Me dormí con una sonrisa en los labios y al día siguiente, ilusionado, incluso me levanté un rato antes. La ocasión lo merecía. Me levanté y fui al baño a remojarme la cara: la sonrisa seguía allí. Joder, si es que parecía sacado de la canción de Tequila. Madrugador, sonriente… Estaba claro que mi plan funcionaba, pero además es que lo mejor estaba aún por llegar. Cuidadoso con todos los detalles, había colocado la ropa frente al pequeño radiador eléctrico, para que nada pudiera empañar el éxito, ni siquiera la fría brisa mañanera de Valladolid. ¡Qué sensación la de la ropa calentita! Vestido y con la mochila ya revisada, ya solo faltaba una cosa. Así que fui al minibar, lo abrí y, tratando de no hacer mucho ruido, saqué un vaso de chupito, la botella y lo llené hasta arriba. Ahí estaba: la pieza clave, la que me llevaría a la cumbre de las buenas personas, la que haría que Milikito estuviera orgulloso de mí. Quizás en este punto alguien pueda necesitar alguna aclaración de en qué consistía exactamente mi plan. Era muy sencillo: si el alcohol, en una cantidad pequeña, tenía un efecto inicial estimulante y yo lo que necesitaba era generar alegría vital de manera rápida, con tomarme un chupito ya lo tenía hecho. Simple y efectivo, un razonamiento impecable. Saldría por esa puerta renovado. 

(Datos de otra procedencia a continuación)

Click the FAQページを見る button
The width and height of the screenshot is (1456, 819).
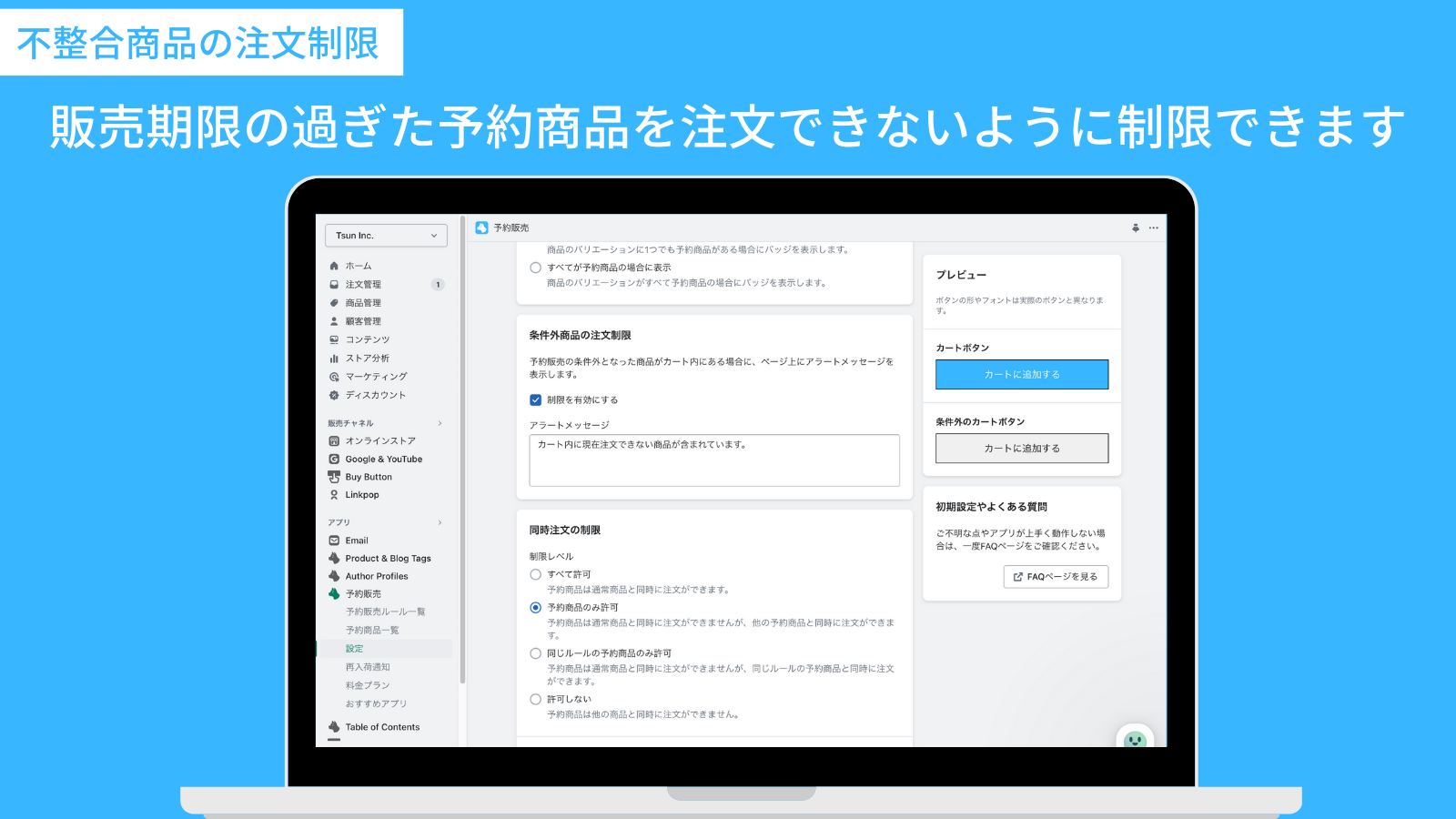click(1056, 577)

El problema es que no llegué a salir por la puerta. No hasta mediodía, al menos. Porque el chupito tardó aproximadamente en salir la mitad del tiempo que había empleado en entrar y me dejó absolutamente fuera de combate. Físicamente, pero sobre todo moralmente. Ese día fui al instituto, sí, pero de peor humor y con más ojeras que nunca. ¿Qué había podido fallar? El caso nunca llegó a resolverse. Hay quién dice -todos llevamos un científico dentro, ya se sabe- que pudo influir la edad, que el licor tuviera 20º, que tuviera el estómago vacío… A mí me parecen factores muy secundarios, la verdad, pero tampoco me apetece discutir. El caso es que el Proyecto Frangelico se canceló en aquel mismo momento. Podría haber seguido experimentando, pero nunca me caractericé por ser muy constante. Si ni siquiera iba a mis entrenamientos de fútbol ni probaba juegos nuevos por no aprender a usarlos, no iba a hacer una excepción con esto. Así que decidí que, al fin y al cabo, tenía más que suficiente con ser buena persona a partir de mediodía. Que también es la hora a la dicen que se puede empezar a beber sin remordimiento. ¿Casualidad?  No lo creo, amigos.